** Given records follows **

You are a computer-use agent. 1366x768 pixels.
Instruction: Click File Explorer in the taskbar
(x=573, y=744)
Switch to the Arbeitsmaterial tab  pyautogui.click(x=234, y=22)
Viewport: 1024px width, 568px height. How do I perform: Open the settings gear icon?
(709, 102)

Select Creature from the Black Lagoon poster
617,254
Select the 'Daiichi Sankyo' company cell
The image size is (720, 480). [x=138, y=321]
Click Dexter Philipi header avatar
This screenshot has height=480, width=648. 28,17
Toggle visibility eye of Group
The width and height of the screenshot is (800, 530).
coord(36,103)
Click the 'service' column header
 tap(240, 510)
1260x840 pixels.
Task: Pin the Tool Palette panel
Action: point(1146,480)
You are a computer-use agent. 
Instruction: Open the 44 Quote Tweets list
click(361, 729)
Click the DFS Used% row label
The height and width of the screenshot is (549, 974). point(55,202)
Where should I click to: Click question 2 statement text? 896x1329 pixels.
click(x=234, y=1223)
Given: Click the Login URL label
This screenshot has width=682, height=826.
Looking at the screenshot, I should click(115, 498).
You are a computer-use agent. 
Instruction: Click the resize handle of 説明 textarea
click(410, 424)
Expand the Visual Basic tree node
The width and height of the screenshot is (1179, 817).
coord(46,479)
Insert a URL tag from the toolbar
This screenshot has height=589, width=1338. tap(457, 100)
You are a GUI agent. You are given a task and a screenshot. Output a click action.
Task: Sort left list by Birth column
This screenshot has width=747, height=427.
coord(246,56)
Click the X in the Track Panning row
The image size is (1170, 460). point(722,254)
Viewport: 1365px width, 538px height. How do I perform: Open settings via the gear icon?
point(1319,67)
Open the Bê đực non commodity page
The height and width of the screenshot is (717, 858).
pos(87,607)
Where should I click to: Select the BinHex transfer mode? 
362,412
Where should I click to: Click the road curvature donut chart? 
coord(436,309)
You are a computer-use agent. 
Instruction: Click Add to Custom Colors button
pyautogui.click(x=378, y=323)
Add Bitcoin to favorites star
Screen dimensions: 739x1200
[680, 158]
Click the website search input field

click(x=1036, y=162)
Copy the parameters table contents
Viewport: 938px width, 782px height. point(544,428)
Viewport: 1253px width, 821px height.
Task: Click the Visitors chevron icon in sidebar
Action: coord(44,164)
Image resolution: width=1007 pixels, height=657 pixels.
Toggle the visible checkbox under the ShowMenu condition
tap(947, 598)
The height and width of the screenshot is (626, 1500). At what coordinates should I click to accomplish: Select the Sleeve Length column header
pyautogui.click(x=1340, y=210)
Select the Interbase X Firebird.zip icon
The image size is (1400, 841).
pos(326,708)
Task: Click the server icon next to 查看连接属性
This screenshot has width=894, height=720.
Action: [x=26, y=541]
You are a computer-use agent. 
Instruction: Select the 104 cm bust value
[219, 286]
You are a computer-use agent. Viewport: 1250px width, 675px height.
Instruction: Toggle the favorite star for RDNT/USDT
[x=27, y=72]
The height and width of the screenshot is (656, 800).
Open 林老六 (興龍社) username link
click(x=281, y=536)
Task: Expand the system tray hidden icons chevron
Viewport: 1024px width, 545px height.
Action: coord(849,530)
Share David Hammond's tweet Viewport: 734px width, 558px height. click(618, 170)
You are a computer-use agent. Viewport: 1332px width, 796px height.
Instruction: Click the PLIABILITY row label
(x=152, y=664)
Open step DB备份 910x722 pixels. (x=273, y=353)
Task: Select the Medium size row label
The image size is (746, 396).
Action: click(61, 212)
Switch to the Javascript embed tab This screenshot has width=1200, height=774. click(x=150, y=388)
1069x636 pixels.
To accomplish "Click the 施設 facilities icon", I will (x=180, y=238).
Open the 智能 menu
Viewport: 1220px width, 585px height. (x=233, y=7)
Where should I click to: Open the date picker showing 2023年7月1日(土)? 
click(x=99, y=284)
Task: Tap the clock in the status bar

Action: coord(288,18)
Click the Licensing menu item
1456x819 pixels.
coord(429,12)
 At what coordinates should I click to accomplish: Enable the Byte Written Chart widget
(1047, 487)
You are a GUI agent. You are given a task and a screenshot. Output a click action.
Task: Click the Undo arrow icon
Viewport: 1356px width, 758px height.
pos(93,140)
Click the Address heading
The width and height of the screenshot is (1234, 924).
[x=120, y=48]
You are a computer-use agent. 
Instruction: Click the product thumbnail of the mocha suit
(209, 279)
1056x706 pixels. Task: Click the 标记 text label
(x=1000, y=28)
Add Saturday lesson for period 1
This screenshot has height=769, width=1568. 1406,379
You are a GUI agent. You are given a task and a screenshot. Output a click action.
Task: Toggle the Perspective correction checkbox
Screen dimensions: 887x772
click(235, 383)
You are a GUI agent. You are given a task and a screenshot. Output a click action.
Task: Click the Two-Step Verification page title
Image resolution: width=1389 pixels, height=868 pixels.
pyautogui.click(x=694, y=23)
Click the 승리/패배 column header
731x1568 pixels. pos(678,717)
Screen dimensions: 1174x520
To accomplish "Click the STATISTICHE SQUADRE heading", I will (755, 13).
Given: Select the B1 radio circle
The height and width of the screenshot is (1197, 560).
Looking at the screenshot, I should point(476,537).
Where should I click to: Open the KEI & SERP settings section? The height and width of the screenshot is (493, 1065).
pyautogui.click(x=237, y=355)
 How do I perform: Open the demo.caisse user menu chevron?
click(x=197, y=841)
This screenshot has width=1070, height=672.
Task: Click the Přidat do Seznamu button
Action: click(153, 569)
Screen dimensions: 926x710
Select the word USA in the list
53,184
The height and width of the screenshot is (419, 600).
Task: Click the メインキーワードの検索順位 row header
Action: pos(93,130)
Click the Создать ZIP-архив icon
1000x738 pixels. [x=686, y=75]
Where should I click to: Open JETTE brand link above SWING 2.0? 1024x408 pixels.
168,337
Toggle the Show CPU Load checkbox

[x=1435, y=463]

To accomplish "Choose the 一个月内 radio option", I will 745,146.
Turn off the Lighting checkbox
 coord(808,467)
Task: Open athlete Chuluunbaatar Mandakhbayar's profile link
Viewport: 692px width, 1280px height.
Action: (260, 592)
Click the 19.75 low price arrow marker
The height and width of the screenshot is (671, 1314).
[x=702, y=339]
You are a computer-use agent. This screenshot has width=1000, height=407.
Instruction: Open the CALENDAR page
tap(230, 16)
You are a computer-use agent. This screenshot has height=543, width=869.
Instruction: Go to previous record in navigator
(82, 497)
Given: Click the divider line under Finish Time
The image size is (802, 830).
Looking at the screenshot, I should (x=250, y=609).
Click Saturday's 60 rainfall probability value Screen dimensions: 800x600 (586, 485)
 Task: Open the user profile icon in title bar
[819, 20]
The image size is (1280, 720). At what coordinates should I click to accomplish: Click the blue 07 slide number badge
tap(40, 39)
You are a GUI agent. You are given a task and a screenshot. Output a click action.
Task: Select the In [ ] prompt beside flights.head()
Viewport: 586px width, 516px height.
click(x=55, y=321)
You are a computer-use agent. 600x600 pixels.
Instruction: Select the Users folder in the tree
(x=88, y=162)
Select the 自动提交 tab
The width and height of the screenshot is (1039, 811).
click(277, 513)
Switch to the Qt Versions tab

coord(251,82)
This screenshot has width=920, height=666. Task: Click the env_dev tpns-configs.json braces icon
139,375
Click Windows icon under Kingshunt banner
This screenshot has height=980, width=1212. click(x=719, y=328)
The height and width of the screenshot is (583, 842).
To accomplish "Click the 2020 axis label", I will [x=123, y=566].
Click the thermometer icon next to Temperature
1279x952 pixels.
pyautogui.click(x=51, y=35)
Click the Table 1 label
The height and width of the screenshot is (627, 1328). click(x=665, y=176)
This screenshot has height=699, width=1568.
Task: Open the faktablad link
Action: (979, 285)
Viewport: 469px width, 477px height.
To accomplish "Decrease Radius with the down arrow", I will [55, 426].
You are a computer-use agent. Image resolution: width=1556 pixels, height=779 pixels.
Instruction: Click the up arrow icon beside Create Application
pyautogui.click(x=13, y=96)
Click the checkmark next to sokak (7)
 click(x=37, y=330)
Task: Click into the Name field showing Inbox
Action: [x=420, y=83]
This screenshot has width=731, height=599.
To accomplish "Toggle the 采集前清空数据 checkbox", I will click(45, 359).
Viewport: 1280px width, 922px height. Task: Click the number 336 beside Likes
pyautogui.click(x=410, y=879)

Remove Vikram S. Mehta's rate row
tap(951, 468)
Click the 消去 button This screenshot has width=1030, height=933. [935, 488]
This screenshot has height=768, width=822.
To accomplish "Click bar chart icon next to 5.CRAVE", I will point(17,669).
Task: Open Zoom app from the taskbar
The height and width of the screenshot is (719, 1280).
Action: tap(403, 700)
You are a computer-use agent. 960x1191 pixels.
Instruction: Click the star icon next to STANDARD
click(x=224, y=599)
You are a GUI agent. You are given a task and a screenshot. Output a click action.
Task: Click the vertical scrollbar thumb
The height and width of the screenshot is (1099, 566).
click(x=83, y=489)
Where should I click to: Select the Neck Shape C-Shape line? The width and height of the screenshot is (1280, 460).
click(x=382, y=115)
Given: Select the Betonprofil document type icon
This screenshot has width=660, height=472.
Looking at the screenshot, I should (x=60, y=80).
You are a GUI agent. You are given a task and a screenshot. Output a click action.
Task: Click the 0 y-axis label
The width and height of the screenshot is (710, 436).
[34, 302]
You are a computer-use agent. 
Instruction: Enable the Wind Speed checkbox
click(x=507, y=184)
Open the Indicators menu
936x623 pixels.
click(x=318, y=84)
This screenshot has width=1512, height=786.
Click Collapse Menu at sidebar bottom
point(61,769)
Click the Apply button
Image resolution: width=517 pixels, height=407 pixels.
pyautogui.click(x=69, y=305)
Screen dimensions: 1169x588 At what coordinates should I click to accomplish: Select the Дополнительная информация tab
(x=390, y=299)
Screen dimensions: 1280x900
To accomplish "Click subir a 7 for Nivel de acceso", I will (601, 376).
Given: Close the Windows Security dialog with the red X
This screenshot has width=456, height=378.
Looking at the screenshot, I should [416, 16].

** End of Given records **

Work instructions: Lines that contain "radio" should be pulled from the entries above and reported.

Answer space:
Given: Select the B1 radio circle
To accomplish "Choose the 一个月内 radio option", I will 745,146.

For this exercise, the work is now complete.